*Directions for this task*
Retype, without changes or pictures, only the lines that begin at the one containing "You are a computer-use" and end at the last line of the records that follow.

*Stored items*
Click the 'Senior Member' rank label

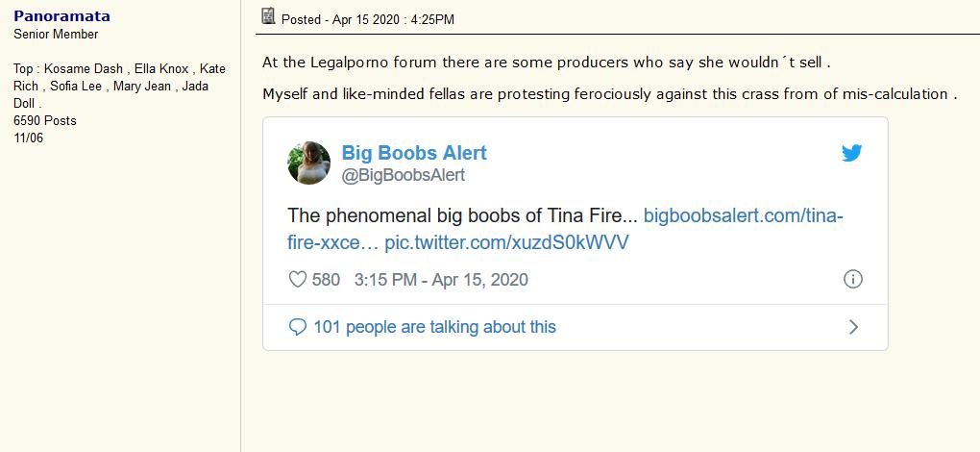click(56, 35)
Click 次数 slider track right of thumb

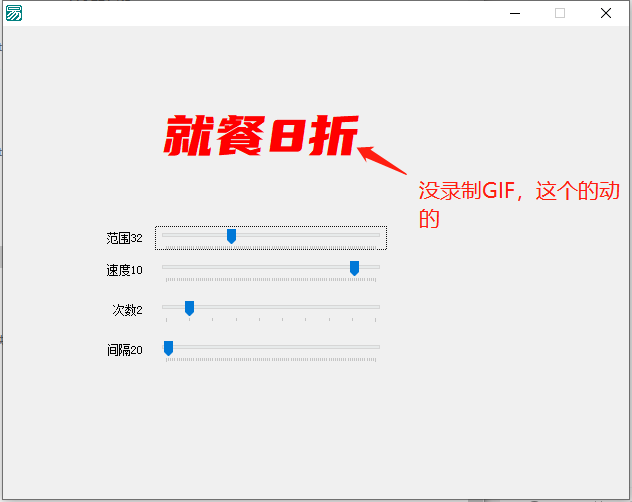290,307
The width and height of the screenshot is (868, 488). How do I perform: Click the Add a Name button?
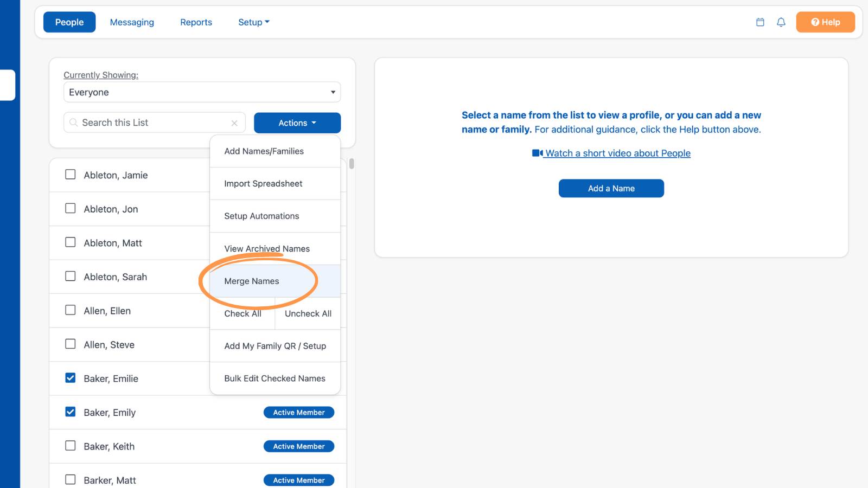coord(611,188)
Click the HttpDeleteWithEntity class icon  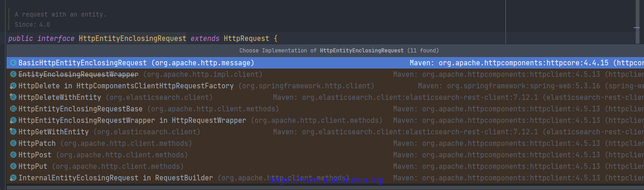click(x=13, y=97)
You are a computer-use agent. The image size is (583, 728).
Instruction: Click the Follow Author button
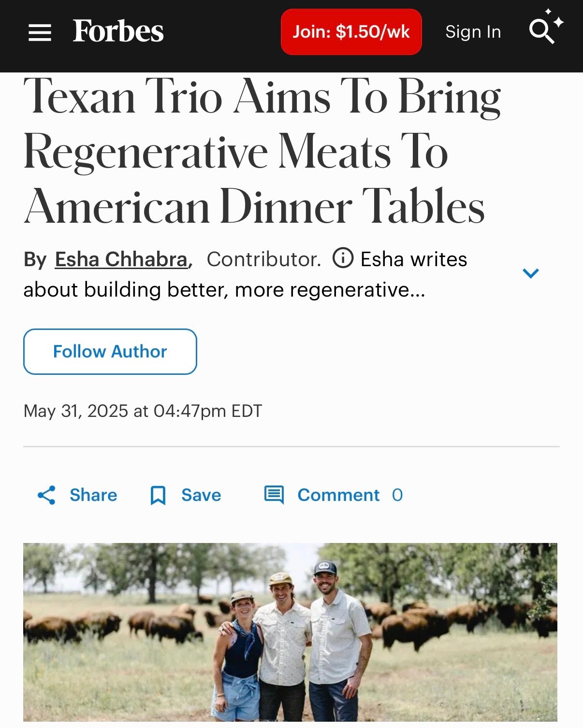pos(110,352)
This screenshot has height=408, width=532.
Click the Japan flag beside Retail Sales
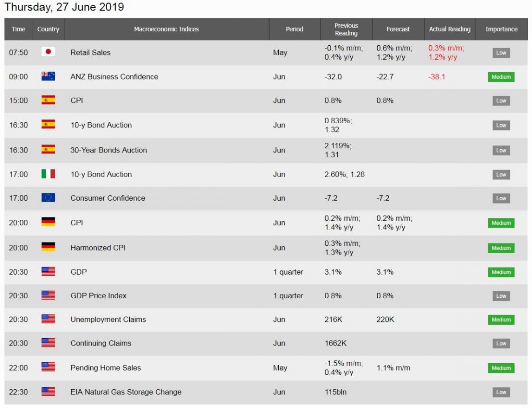coord(48,52)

*Output for this exercise*
You are a computer-use agent. The image size is (583, 728).
Instruction: Click the Follow Author button
pos(110,352)
This screenshot has height=408, width=532.
Click the Japan flag beside Retail Sales
coord(48,52)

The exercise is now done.